- Relator(a)
- Ministro Francisco Falcão
- Órgão julgador
- Segunda Turma
- Data do julgamento
- 27/11/2024
- Data de publicação
- 02/12/2024
STJ – Acórdão, Rel. Ministro Francisco Falcão, Segunda Turma, j. 27/11/2024, p. 02/12/2024
PROCESSUAL CIVIL. AÇÃO POPULAR. INADEQUAÇÃO DA VIA ELEITA. RECURSO ESPECIAL NÃO CONHECIDO. DESPROVIMENTO DO AGRAVO INTERNO. MANUTENÇÃO DA DECISÃO RECORRIDA. I - Na origem cidadão ajuizou ação popular objetivando a anulação de acordo judicial, homologado pelo juízo competente, celebrado entre a Agencia Nacional do Petróleo, Gás Natural e Biocombustíveis - ANP, a União, a Fundação Instituto Brasileiro de Geografia e Estatística - IBGE, o Município de Pirambu/SE e o Município de Pacatuba/SE. Na sentença o processo foi extinto, sem resolução do mérito, por inadequação da via eleita. No Tribunal de origem, a sentença foi mantida. No Superior Tribunal de Justiça, trata-se de agravo interno interposto pelo demandante contra decisão que não conheceu do seu recurso especial. II - Verifica-se que acórdão objeto do recurso especial tem mais de um fundamento, cada qual suficiente e autônomo para mantê-lo.

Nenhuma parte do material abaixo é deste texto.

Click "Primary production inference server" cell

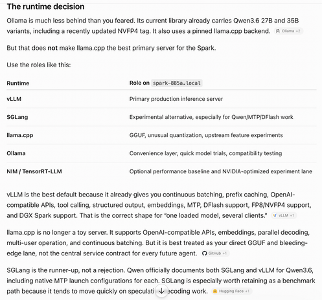coord(176,99)
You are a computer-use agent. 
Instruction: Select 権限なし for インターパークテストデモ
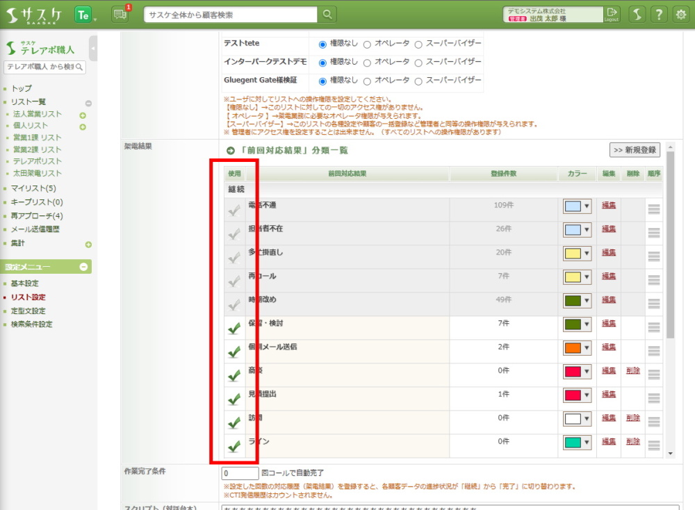(x=322, y=63)
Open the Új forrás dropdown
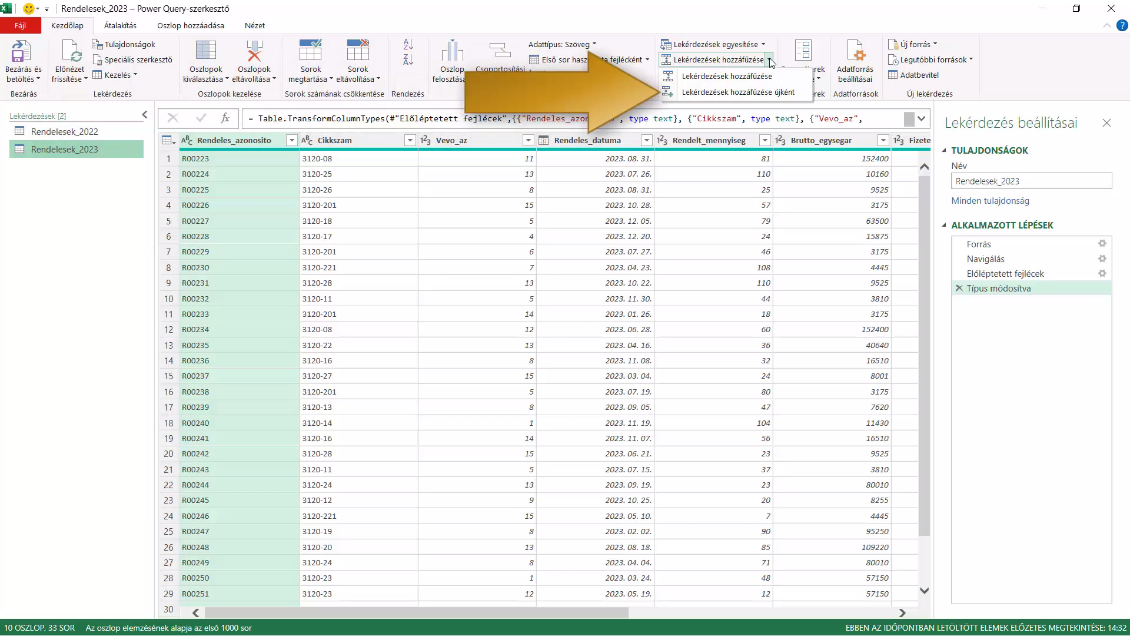The width and height of the screenshot is (1130, 636). tap(913, 44)
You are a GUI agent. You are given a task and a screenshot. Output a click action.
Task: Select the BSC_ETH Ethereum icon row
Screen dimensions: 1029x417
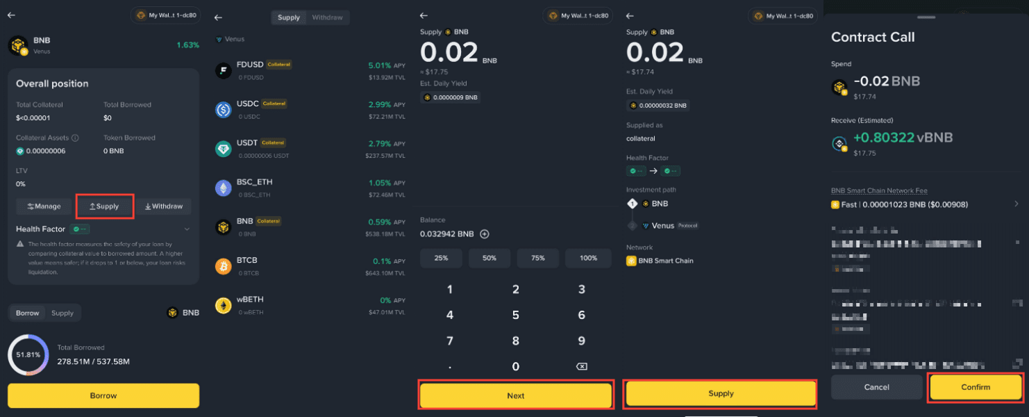click(x=311, y=188)
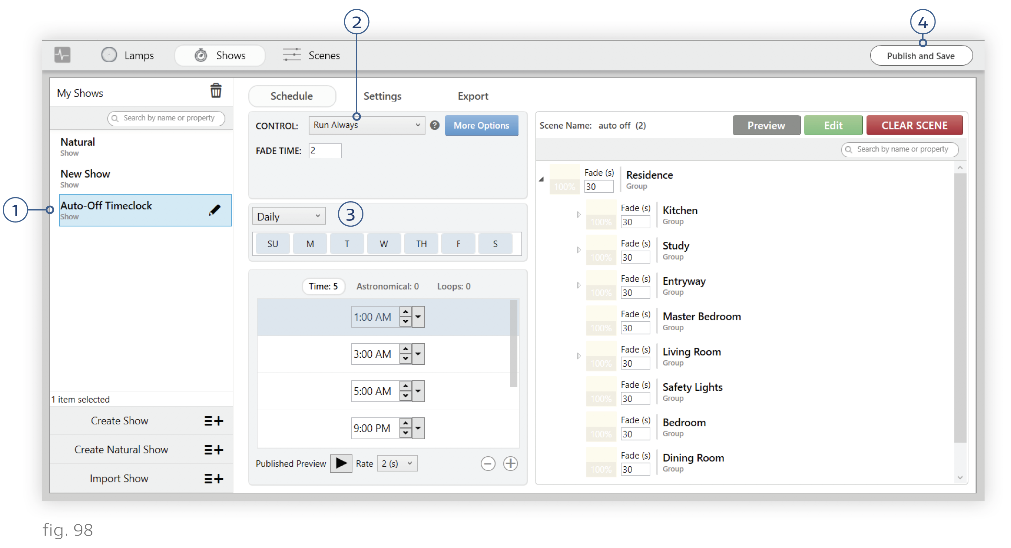1011x548 pixels.
Task: Play the Published Preview
Action: [341, 464]
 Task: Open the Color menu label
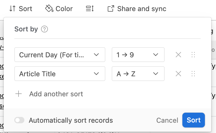[x=64, y=9]
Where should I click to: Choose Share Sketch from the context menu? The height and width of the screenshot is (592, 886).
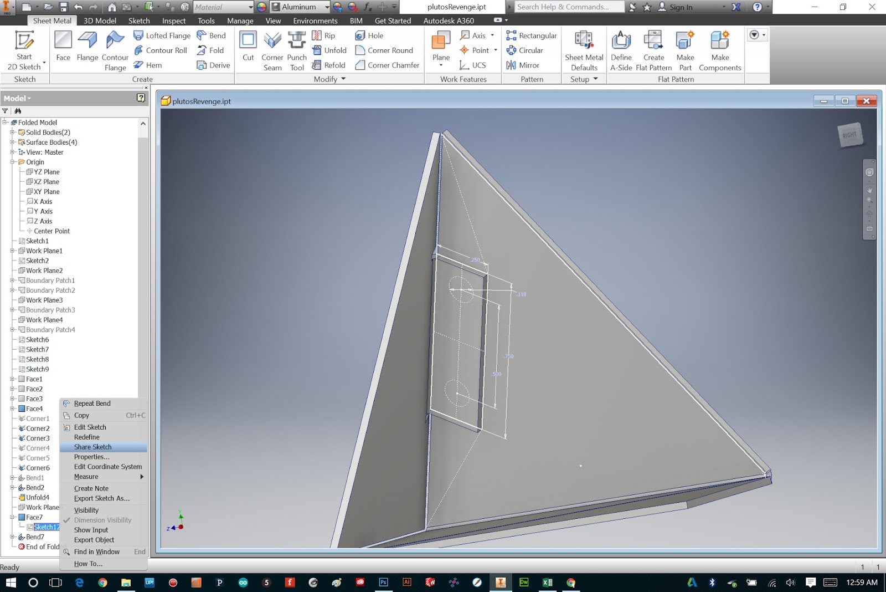point(93,447)
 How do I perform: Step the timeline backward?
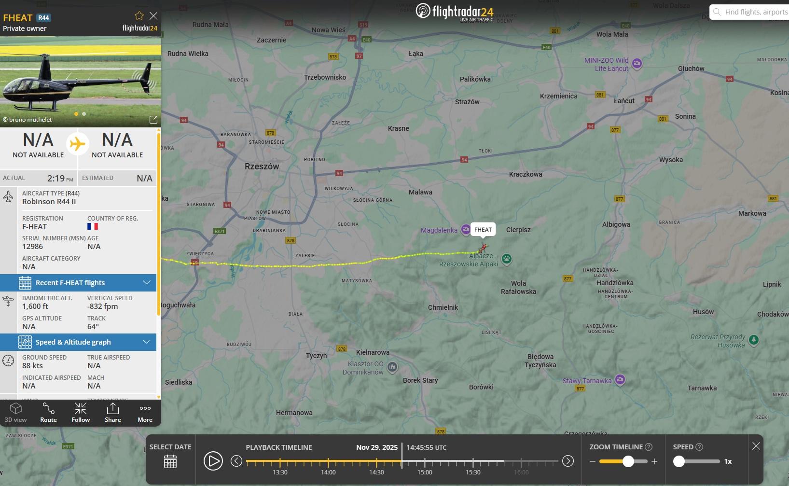(x=236, y=461)
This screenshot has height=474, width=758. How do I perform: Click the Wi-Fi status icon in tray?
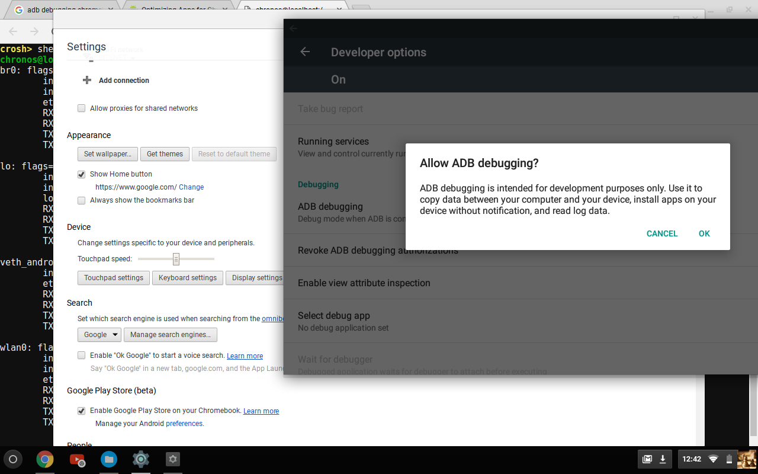click(713, 459)
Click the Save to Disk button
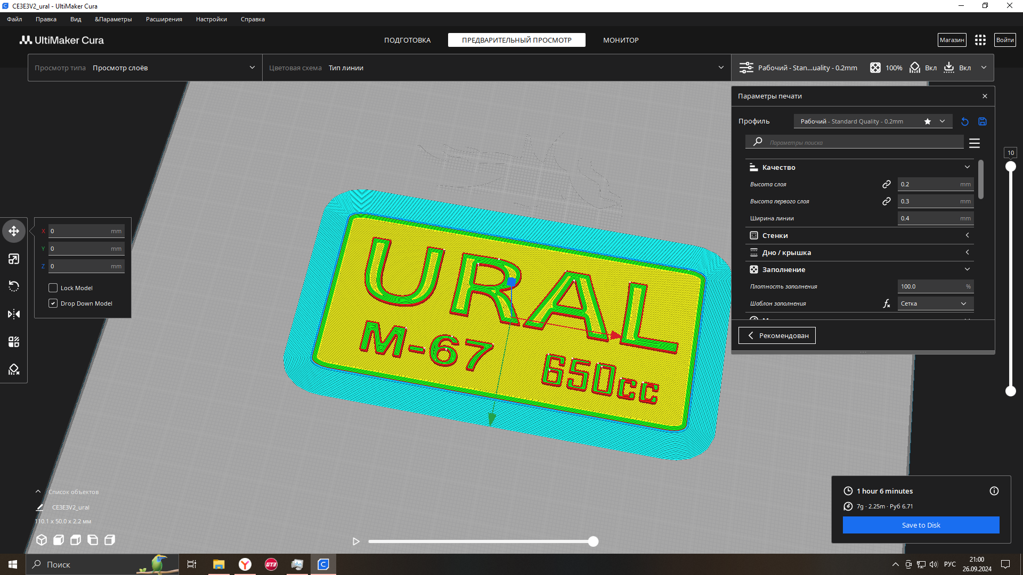This screenshot has width=1023, height=575. (x=921, y=525)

Consoante a Jurisprudência desta Corte, é inadmissível o recurso especial quando o acórdão recorrido assenta em mais de um fundamento suficiente e o recurso não abrange todos eles. Nesse sentido: AgInt no REsp 1.389.204/MG, relator Ministro Og Fernandes, Segunda Turma, julgado em 29/6/2020, DJe 3/8/2020; EDcl no AgInt no REsp 1.838.532/CE, relator Mauro Campbell Marques, Segunda Turma, julgado em 24/8/2020, DJe 27/8/2020; AgInt no AREsp 1.623.926/MG, relator Ministro Herman Benjamin, Segunda Turma, julgado em 4/8/2020, DJe 26/8/2020. III - Conforme pontuado no Parecer Ministerial (e-STJ Fl.1457): "Cremos que a instância ordinária agiu com o costumeiro acerto, pois é cediço que a ação popular não é via adequada para desfazer ato processual de natureza decisória, in casu, acórdão homologatório de acordo proferido pelo TRF da 5ª Região." IV - Agravo interno improvido. (AgInt no REsp n. 2.147.218/SE, relator Ministro Francisco Falcão, Segunda Turma, julgado em 27/11/2024, DJEN de 2/12/2024.)